試合後の記者会見では、前もってトーナメント・ディレクターのほうからサンプラスの動揺はコーチの病気のせいだったと説明があり、その詳細についての質問を控えてほしいという要請がされた。しかし2日経つと少し落ち着いたのか、準決勝でチャンを破ったあとの会見でこう語っている。
「僕も普通の人間だよ。ロボットじゃない。そのへんの通りを歩いている人と同じなんだ。だから、この状況を乗り越えるのはすごく難しいよ」
クーリエ、チャンと破ってきたサンプラスは、最後にアガシに敗れた。黄金世代の中でも、特に深いライバル関係をその後も築いていく二人である。
表彰式で「ずっとあなたのことを考えながら戦っていた。あなたがここにいてくれたらよかったけれど……」と声を詰まらせながらコーチに語りかけたサンプラスのスピーチのあと、アガシは自身のスピーチでこう語った。
「ピートが見せた勇気はすばらしかった。彼が辛い状況に負けずここで見せたものに僕は刺激を受けたし、僕を奮い立たせてくれた」
あの涙の夜からはもう26年
その翌年、ガリクソンは44歳の若さで生涯を閉じた。サンプラスの失意は想像に難くないが、その後も2000年11月まで断続的に1位の座につき、最長で1996年から98年にかけて連続102週の王座を記録した。グランドスラム優勝回数は14回。それは2009年のウィンブルドンでロジャー・フェデラーに抜かれるまで男子の史上最多記録だった。
その最後の優勝は2002年の全米オープン。最後に倒した相手はアガシだった。そして、それから一度もコートに戻らないまま、1年後の全米オープンの会場で「去年のここでの優勝以上に高い山はもう僕には見当たらない。僕にとって最大のチャレンジだった」と言って引退を発表した。

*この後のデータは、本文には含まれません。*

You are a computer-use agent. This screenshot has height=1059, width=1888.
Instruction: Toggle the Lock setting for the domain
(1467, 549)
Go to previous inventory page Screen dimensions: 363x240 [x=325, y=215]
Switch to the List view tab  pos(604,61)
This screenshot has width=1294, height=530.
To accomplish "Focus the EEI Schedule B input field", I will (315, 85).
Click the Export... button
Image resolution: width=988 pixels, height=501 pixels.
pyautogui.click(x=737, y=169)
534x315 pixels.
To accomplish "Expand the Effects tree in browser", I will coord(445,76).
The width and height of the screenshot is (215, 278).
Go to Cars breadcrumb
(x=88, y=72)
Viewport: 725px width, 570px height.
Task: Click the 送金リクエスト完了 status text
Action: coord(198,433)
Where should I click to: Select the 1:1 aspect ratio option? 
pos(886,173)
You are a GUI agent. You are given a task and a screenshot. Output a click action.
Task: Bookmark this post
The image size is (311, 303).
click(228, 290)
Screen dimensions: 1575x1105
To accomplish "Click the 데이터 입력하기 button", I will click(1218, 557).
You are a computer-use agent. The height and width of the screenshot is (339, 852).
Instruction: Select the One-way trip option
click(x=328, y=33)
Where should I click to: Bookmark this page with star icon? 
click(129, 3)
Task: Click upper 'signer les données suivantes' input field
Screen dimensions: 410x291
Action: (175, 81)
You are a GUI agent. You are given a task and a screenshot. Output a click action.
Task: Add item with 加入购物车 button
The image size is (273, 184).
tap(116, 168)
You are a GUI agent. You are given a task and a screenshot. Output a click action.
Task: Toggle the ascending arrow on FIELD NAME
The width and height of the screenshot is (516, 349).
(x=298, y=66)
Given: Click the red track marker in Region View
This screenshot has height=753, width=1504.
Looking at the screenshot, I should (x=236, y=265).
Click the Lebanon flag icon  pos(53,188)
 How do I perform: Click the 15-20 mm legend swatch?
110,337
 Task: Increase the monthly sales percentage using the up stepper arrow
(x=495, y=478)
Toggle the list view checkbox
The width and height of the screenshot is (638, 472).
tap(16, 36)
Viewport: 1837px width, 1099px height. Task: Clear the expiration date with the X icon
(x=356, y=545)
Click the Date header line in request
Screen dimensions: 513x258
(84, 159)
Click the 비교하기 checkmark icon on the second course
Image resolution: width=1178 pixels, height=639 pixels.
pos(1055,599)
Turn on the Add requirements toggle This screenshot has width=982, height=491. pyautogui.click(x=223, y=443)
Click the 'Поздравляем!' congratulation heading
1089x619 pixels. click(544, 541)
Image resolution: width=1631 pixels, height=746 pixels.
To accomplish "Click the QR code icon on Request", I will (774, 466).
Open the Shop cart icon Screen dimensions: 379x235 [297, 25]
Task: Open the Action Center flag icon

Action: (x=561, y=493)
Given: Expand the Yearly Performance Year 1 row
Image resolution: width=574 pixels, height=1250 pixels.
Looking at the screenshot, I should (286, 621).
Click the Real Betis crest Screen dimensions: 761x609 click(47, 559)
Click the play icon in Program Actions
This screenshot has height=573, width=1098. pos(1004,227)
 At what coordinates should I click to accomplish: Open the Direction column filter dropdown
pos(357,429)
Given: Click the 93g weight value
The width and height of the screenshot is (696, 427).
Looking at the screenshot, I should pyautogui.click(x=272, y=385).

クーリエはすでに2000年に引退しており、チャンはサンプラスが引退を発表した2003年の全米オープンを戦ってからツアーを去った。そして36歳までプレーしたアガシが2006年に引退し、時代は終わった。あの涙の夜から四半世紀以上が経ち、サンプラスは8月12日に50歳の誕生日を迎える。アメリカ勢の不振が嘆かれて久しい昨今だが、黄金世代の輝きの記憶が色褪せることはない。